TASK TO CARRY OUT
Collect every line below that contains the word "agent".

GIVEN DATA
......

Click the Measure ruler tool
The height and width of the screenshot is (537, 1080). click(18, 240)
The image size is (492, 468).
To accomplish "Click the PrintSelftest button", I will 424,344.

......

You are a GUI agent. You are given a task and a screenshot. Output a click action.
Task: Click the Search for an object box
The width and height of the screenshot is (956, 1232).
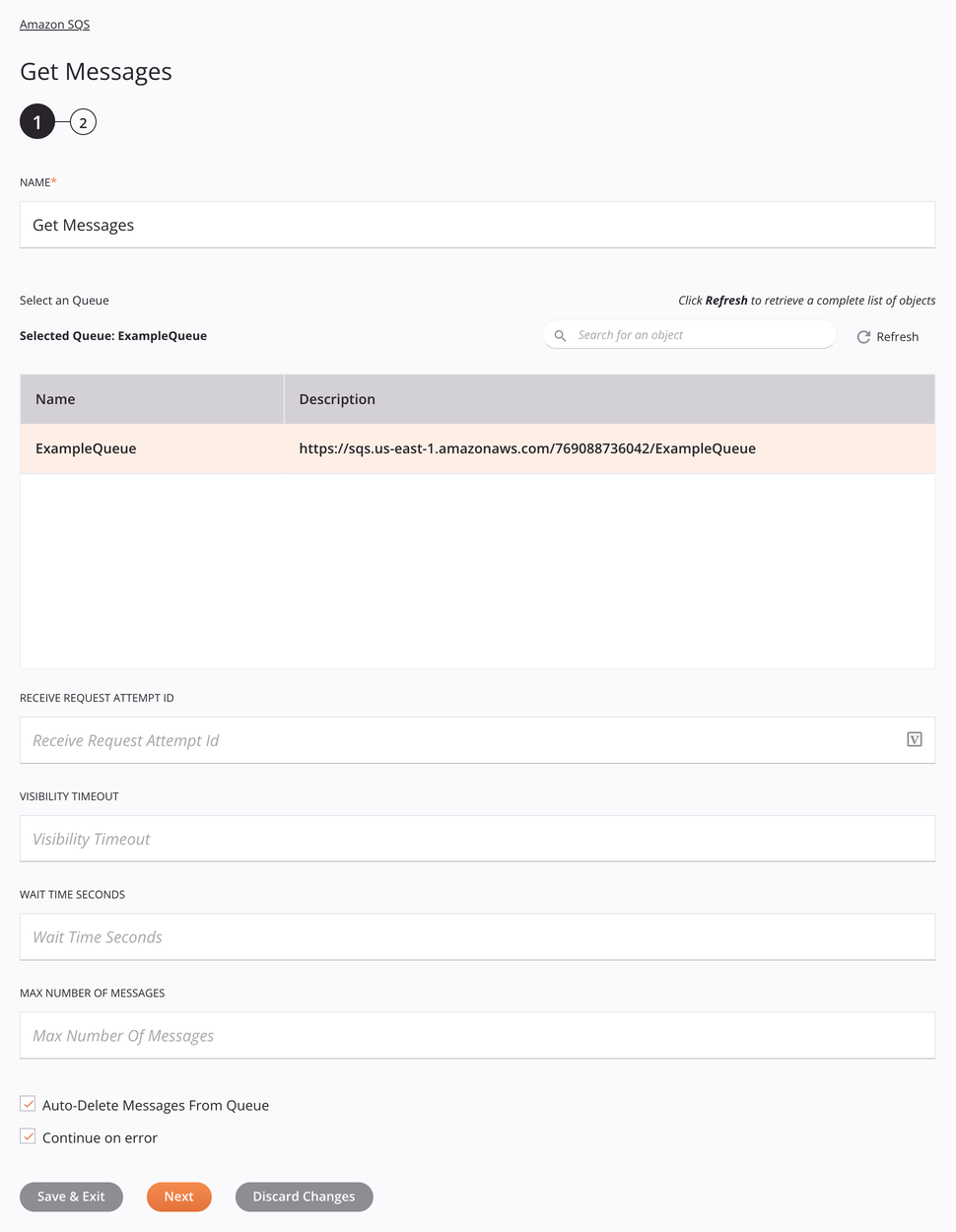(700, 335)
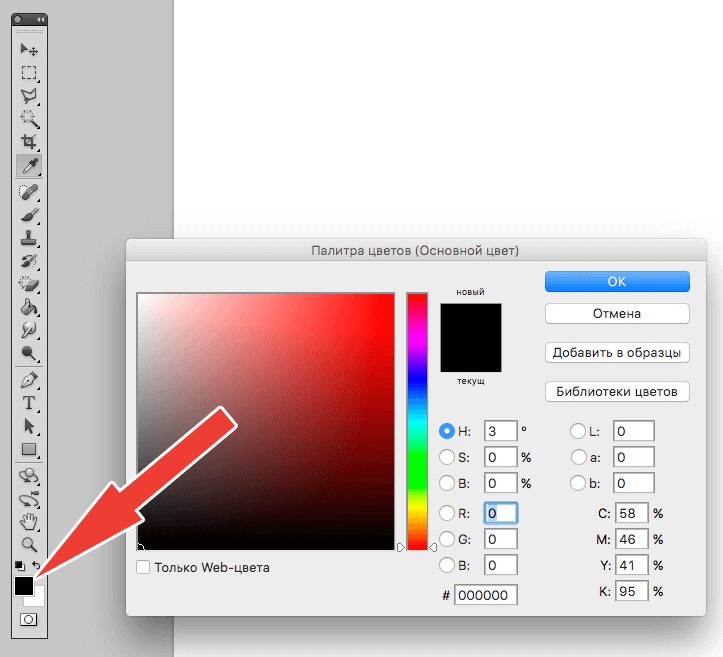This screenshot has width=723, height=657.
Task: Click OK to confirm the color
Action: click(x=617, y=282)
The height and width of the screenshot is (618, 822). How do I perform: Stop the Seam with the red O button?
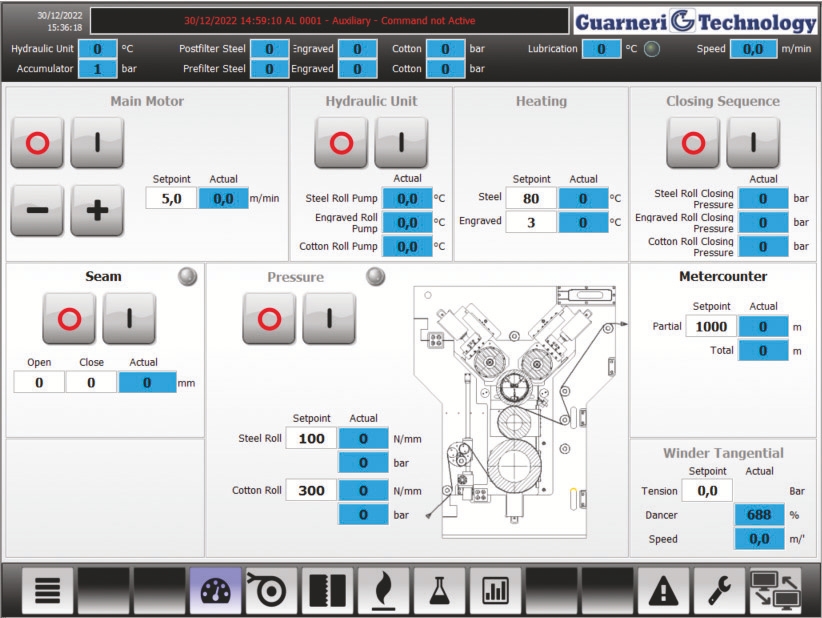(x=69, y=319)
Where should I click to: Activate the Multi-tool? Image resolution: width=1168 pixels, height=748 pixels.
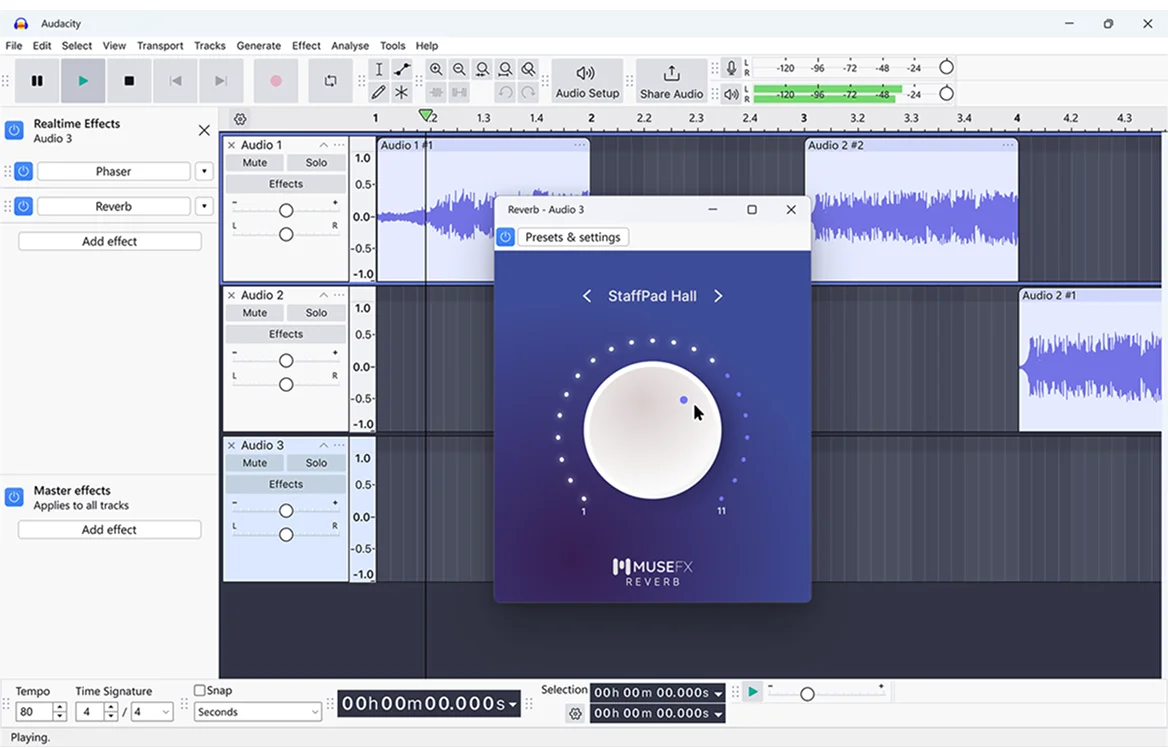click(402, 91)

......

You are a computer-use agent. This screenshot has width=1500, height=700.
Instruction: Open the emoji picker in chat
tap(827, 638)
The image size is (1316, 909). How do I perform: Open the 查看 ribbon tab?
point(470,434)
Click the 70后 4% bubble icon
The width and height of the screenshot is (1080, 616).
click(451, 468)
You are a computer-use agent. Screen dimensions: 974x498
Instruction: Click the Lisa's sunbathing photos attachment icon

......

SOLUTION TO THIS EXERCISE
You are a GUI agent. You are given a task and a screenshot. Output a click action.
You are a computer-use agent. This screenshot has width=1500, height=700.
You are a computer-use agent. Screen dimensions: 974x498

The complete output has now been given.